- St. George's Roman Catholic Church and Rectory
- U.S. National Register of Historic Places
- Location: 1809 Standard Avenue, Louisville, Kentucky
- Coordinates: 38°13′55″N 85°47′27″W﻿ / ﻿38.23194°N 85.79083°W
- Area: .89 acres (0.36 ha) (original) 2 acres (0.81 ha) (increased)
- Built: 1909
- Architect: Frederick Erhart
- Architectural style: Renaissance, Bungalow/Craftsman; Neo-Baroque
- NRHP reference No.: 82001563 and 96000293
- Added to NRHP: October 29, 1982 (original) March 27, 1996 (increase)

= St.
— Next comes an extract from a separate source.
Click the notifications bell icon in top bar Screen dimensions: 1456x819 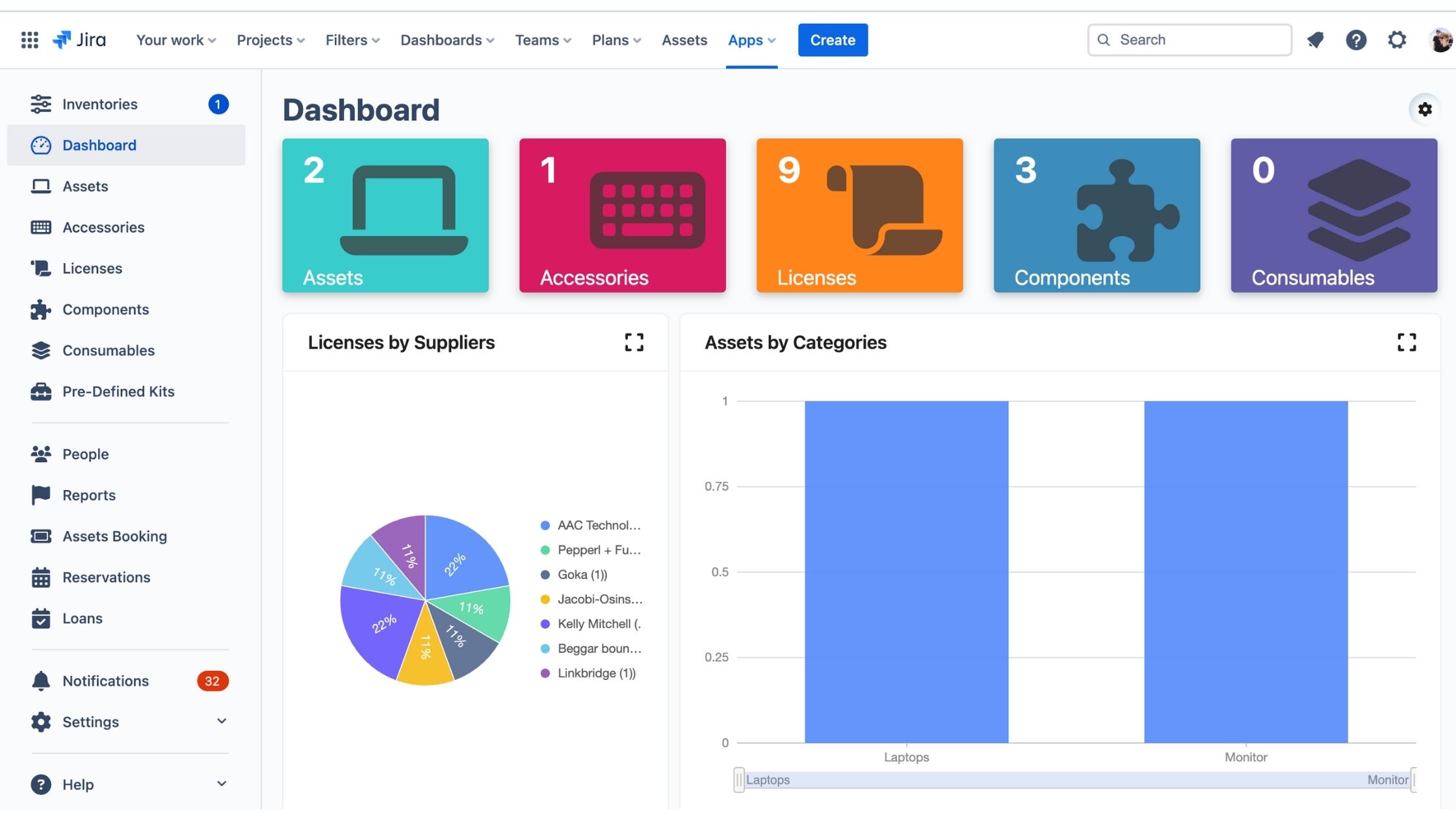[1315, 40]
George's Roman Catholic Church (Louisville) =

Historic church in Kentucky, United States

St George's Roman Catholic Church is located in Louisville, Kentucky and is a Neo-Baroque church constructed in 1915. It was listed on the National Register of Historic Places (NRHP) in 1982, and the listing was increased in 1996.

==Founding==
The first iteration of the parish was chartered in 1897, and a church, rectory and school was constructed along 18th Street in Marysville, later incorporated into Louisville. Due to a rapidly increasing population in the working-class neighborhood, Louisville architect Frederick Erhart was hired to design a Romanesque Revival church that was dedicated in 1910.
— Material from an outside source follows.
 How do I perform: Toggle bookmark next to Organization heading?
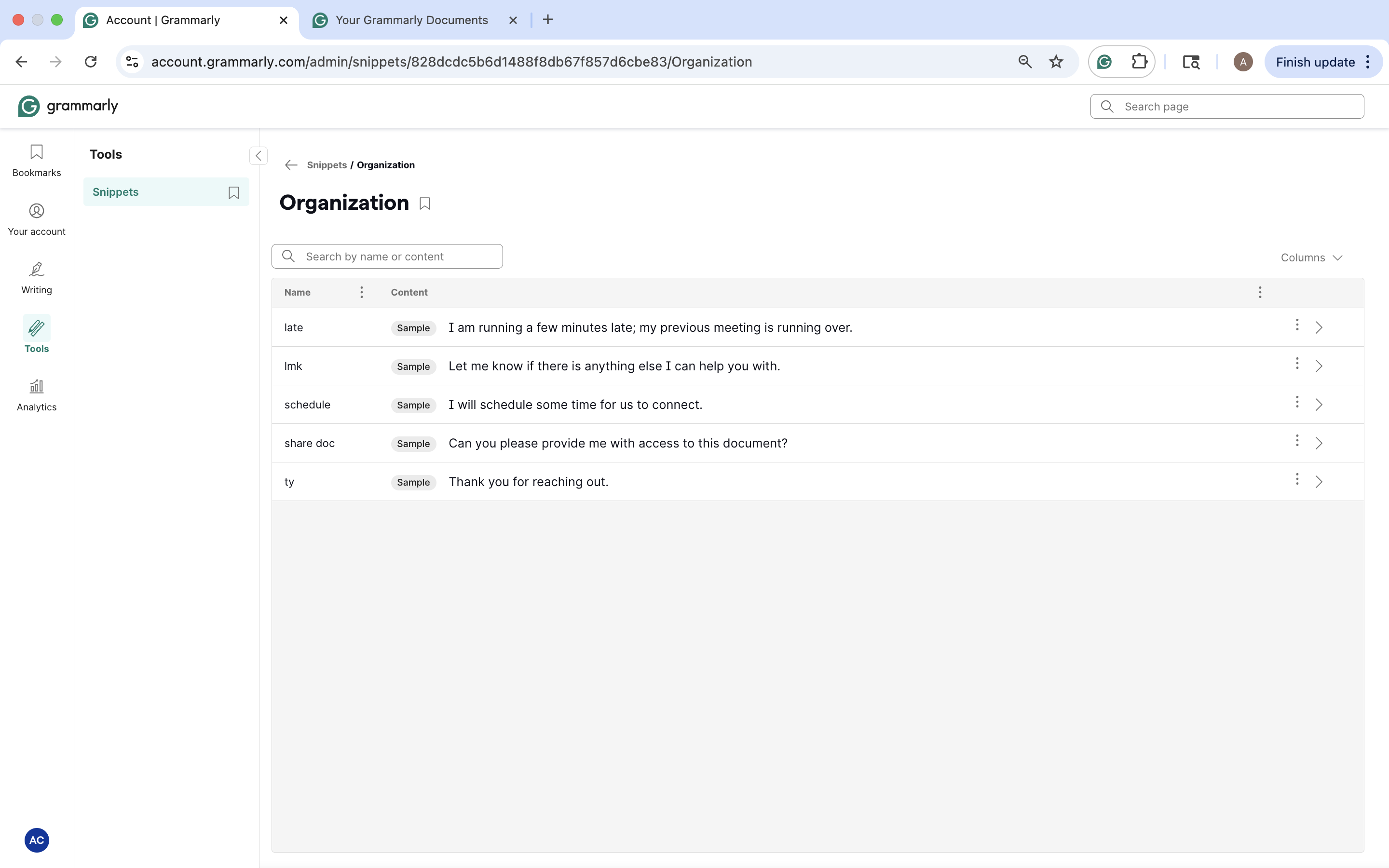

The old church was reused for an expansion of the school, which was later augmented with several additions.

==1915 Relocation==
In 1915, the original rectory was relocated from its original location facing 18th Street to Standard Avenue, and it was given a new foundation and brick veneer. In the place of the original, a larger two-story rectory was constructed, attached to the church by a central corridor.

Population in the region contained to swell, so construction was completed on a new, three-level catholic school in 1923 along Standard Avenue. The school was expanded with a two-story addition in 1935, which included the completion of a smokestack and boiler, and two small, attached sheds.

==1925 Relocation==
Two years later, the Dixie Highway, later known as U.S. Route 31W, was established along 18th Street. The new designation brought forth additional traffic, and the roadway was widened to four-lanes. In addition, the Louisville & Nashville Railroad eliminated multiple at-grade crossings and replaced them with underpasses. As a result, the church property was affected and the building was relocated to face Standard Avenue in October.
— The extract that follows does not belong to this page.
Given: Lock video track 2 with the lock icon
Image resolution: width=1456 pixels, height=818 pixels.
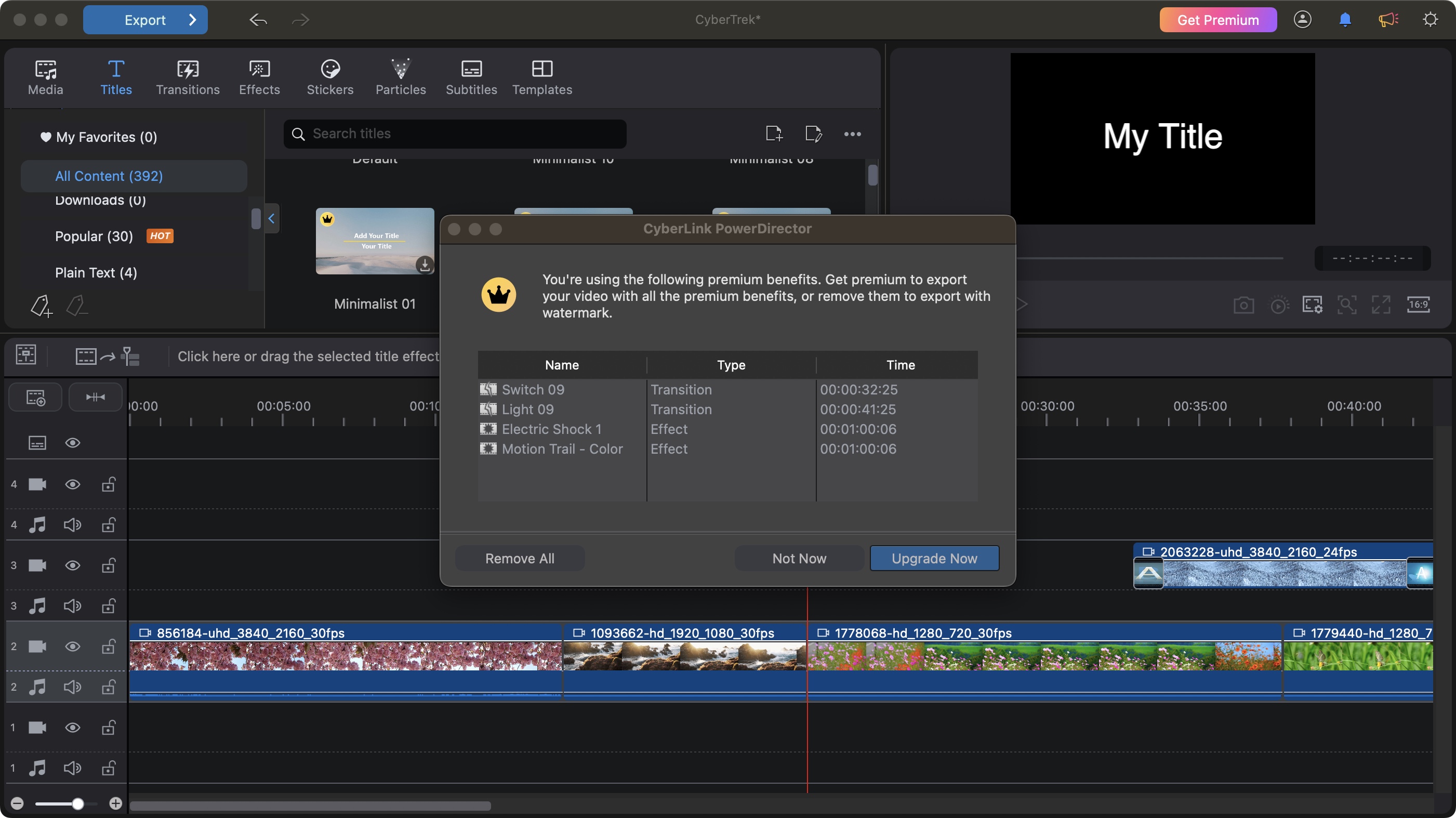Looking at the screenshot, I should pyautogui.click(x=108, y=647).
Continued growth in the neighborhood necessitated another expansion for the church, however, World War II delayed any construction until the war was resolved. In 1947, the expansion, a gymnasium and classroom complex, was completed in two stages that was finished in the following year. The final construction project was the completion of a two-story convent in 1959.

The church was moved at some point. The NRHP listing was increased in 1996 to include a rectory and additional buildings.